This is an 1/8-scale model of a revolutionary, step-and-repeat camera, that was built in Kansas City and sold all over the world- beginning in the United States and Canada, then England, Germany, Australia and Japan.

1/8-scale model of the Opti-Copy Mark I (later, modified to a MkII) with a sliding copyboard. This (startlingly realistic) model was built by the machine shop that produced the actual cameras. Full sized Opti-Copy cameras were assembled by specialized machinists, coincidentally, called “model-makers” who had previously worked at the Vendo Company in Kansas City and who were used to building precise, intricate systems.

The company was owned by the Wally family who also owned the Western Blueprint Company in Kansas City. Jack Wally had worked as a photo-journalist for some years, and went to work for his father at Western Blue. While there, he started designing and selling his own reprographic cameras.

He eventually hit on the idea of a step-and-repeat camera for book and label printers. With his sons, he started a new manufacturing company in North KC called Opti-Copy. The company had a two major product lines, Litho– for the Graphic Arts market and Repro– for blueprints and engineering.

The Graphic Arts camera was named the Imposer. They called it that because, in book printing, pages on a large flat were printed in position so that the finished, printed sheet could be folded into a signature, and then trimmed and bound into a book. In the industry, the layout for correct placement of pages on a press sheet was called the imposition.

My dad, Ron Halsey, had been supervisor of the camera department at Kingsport Press in East Tennessee when they bought Opti’s first Imposer, S/N #001. (Kingsport had been, at one time, the largest book manufacturer in the world.) It wasn’t long till he went to work for them. Dad was the 6th person hired by Opti-Copy and in 1979, I became the 16th.

Ron Halsey in the 1970s at Opti-Copy, with a 32-page film flat shot on an Imposer. A flat of directory pages like this one would be exposed, directly onto a metal, photo-sensitive printing plate that would then be developed and loaded onto an offset press.

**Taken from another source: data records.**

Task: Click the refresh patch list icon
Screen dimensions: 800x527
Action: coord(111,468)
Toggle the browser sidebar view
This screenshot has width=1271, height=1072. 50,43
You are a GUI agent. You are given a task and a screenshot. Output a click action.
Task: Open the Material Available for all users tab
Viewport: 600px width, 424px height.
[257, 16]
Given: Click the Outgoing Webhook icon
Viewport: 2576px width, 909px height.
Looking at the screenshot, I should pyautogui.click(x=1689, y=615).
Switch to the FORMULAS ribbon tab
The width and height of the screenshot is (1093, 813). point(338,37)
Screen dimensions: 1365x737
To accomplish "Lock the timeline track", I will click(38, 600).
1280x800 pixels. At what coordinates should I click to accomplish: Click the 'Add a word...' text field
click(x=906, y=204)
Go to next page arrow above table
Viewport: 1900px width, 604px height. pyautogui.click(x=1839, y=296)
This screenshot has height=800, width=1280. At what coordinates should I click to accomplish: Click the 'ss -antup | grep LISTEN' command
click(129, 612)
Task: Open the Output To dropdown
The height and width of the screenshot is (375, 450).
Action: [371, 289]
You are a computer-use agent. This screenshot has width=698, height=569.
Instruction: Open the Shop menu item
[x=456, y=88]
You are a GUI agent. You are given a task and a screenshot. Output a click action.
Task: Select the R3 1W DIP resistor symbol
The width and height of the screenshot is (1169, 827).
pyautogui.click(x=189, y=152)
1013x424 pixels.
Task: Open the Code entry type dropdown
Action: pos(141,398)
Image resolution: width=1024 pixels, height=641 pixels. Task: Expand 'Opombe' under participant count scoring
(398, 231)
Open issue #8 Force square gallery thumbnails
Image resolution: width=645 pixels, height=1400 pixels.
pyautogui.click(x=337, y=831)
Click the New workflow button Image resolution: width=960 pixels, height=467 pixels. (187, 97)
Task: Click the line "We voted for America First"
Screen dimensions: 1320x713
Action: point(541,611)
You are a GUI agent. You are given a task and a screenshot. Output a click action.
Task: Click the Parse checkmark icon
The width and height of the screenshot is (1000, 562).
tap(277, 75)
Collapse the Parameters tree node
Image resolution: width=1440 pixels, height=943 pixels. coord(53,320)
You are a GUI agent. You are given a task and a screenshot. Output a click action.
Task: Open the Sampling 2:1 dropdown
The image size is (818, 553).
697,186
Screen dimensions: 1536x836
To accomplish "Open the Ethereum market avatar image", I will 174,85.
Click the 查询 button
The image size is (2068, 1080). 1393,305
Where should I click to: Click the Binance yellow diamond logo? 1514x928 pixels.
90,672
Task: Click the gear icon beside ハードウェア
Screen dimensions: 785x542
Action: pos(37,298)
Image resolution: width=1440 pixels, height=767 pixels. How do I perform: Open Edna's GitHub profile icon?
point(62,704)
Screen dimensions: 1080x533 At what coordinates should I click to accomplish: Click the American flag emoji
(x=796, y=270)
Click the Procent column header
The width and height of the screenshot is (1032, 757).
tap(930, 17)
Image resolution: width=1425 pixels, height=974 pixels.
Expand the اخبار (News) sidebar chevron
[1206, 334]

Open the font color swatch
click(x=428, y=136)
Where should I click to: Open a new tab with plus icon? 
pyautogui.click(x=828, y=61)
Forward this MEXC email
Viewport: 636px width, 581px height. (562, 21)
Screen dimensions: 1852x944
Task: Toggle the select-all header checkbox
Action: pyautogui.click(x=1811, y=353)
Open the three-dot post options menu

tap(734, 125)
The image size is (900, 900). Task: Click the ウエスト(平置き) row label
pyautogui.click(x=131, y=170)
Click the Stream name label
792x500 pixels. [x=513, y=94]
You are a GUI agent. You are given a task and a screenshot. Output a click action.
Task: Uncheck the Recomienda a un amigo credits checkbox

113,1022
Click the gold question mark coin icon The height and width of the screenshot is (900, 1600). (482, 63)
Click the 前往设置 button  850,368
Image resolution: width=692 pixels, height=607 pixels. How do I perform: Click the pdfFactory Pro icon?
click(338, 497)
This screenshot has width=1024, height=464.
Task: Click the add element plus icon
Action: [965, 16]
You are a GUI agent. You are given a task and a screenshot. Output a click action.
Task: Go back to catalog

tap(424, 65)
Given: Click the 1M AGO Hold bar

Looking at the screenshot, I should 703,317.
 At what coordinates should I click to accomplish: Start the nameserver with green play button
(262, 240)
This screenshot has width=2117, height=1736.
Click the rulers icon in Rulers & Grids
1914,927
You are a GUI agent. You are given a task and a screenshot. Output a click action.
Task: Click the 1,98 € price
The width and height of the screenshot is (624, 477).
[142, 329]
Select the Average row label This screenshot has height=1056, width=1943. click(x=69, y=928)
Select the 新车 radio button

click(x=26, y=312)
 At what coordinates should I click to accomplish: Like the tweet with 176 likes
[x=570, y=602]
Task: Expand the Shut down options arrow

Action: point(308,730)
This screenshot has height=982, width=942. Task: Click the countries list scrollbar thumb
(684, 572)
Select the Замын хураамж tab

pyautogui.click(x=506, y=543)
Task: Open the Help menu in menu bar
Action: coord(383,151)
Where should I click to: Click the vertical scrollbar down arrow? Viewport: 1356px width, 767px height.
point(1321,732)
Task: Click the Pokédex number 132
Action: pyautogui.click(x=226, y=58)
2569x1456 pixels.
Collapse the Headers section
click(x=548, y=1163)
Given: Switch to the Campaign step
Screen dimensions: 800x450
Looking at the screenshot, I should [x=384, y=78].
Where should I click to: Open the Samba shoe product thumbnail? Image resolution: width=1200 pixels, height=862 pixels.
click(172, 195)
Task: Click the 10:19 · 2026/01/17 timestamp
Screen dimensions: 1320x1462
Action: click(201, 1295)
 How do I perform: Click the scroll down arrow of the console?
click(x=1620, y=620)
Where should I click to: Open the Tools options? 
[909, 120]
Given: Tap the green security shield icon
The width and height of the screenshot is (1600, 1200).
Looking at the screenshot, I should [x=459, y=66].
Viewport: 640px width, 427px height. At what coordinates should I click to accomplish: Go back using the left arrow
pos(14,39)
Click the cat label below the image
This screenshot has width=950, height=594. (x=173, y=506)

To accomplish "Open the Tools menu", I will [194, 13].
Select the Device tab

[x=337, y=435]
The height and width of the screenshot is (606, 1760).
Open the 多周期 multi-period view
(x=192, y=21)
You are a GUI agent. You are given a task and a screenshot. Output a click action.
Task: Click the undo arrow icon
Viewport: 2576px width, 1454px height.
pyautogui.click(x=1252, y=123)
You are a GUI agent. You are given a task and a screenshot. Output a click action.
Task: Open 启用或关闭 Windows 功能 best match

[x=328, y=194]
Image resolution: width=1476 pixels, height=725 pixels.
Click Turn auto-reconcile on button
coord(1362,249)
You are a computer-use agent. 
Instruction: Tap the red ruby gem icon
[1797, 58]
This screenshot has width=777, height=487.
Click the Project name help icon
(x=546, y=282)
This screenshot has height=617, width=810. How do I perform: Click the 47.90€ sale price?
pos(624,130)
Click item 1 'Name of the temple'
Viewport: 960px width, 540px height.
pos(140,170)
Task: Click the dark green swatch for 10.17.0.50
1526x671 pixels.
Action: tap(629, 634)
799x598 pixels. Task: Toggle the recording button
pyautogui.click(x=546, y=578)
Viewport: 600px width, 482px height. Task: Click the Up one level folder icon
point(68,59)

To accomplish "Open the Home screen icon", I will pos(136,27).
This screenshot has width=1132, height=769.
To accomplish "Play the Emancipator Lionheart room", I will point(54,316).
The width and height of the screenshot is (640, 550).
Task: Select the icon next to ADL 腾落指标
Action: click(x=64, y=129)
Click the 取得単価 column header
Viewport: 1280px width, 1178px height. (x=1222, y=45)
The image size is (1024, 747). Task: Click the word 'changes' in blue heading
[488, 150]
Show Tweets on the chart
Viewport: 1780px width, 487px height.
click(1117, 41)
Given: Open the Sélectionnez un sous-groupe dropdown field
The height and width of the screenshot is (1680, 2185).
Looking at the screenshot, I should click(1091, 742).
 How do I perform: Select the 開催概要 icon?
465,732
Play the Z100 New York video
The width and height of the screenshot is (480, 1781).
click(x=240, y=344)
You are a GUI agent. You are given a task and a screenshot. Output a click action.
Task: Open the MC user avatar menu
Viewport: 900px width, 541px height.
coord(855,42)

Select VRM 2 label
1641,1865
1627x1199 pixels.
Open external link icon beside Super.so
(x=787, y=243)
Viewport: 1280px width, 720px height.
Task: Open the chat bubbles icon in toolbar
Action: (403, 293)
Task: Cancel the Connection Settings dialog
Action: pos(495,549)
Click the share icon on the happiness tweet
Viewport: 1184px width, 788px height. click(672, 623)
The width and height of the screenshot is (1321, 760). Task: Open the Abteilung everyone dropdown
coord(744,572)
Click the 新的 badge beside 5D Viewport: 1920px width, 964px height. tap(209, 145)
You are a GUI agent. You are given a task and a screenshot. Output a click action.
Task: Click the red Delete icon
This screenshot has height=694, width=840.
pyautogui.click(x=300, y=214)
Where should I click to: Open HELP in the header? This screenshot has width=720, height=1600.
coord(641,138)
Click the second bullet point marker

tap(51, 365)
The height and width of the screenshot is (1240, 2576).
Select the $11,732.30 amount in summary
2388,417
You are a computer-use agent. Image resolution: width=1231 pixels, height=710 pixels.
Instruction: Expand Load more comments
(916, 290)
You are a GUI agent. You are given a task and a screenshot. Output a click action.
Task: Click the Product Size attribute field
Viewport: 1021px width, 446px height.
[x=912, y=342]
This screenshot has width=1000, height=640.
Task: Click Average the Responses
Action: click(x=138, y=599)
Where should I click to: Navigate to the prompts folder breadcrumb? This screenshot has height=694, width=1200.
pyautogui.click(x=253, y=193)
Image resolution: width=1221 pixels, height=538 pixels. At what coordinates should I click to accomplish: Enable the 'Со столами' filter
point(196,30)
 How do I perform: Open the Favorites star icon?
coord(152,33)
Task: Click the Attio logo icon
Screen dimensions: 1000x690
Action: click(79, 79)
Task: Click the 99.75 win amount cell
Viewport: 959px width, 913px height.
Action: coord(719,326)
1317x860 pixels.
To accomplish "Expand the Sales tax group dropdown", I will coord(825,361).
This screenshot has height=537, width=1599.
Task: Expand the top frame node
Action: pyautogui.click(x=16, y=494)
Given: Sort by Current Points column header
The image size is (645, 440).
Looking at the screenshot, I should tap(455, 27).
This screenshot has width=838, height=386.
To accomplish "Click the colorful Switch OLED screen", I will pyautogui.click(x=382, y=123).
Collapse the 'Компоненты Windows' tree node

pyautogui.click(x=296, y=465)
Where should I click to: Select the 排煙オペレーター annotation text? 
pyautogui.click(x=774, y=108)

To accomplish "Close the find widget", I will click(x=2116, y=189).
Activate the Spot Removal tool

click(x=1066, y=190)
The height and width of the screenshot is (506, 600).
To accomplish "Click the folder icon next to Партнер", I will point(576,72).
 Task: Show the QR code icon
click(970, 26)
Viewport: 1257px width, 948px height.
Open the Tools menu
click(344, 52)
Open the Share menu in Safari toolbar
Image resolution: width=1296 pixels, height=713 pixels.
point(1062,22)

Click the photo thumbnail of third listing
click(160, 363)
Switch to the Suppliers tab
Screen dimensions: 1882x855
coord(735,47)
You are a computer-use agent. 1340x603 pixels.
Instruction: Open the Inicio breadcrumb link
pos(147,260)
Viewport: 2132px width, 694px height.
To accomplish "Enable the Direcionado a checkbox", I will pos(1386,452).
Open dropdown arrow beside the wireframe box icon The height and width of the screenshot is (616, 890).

The systems were assembled in North KC and later at a new plant in Lenexa, KS. Opti was often visited by printers, film manufacturers and lens companies from all over the world. It seemed like someone visited every week to test a new film or light system. Opti was state-of-the-art, and enjoyed playing host to these companies as the collaborations were mutually beneficial. Once, forty of the largest publishers in Japan flew to Kansas City as a group to witness a demonstration.

The Opti-Copy Imposer could project pages or labels onto film flats, faster and more accurately than had ever been done, before. An 8- or 16-page flat could be produced in a couple of minutes. Press sheets of 100 labels could be set up and then run, automatically. The same jobs, when done by hand, were subject to human error and took much more time to accomplish.

After selling over 2,000 of the systems, in 1988, the Wally family sold the business to the Polychome Corp. and my Dad and I left the company. He wanted to start his own business, so with a partner, they founded ISI in Greensboro, NC. By that time, an Imposer system with all the “extras” cost around $250,000. Imaging Specialists bought, upgraded and operated 4 of these systems. We bought them, used (and for much less than a quarter of a million each!) By 1994 our family had bought out the partner.

This detail of the model, could easily be confused with an actual, full-sized camera.
The open-faced vacuum easel held large sheets of raw film on this- the darkroom side- of the camera.

We can now do, with modern systems and software, what would have once taken hours (or might even have been impossible) in the darkroom. But we continue to benefit from our experience and even some of our old Opti equipment.

A few years ago we traded Kingsport Press for the old Imposer #001. We are using its sliding copyboard (like the one on the model) in our photographic negative digitizing project.